======== Stored data ========

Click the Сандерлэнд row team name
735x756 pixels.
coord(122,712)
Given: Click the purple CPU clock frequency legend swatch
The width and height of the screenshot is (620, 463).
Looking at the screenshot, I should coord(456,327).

========

With nothing added or dropped, write out the listing again.

Click the Сандерлэнд row team name
735x756 pixels.
coord(122,712)
Given: Click the purple CPU clock frequency legend swatch
The width and height of the screenshot is (620, 463).
Looking at the screenshot, I should coord(456,327).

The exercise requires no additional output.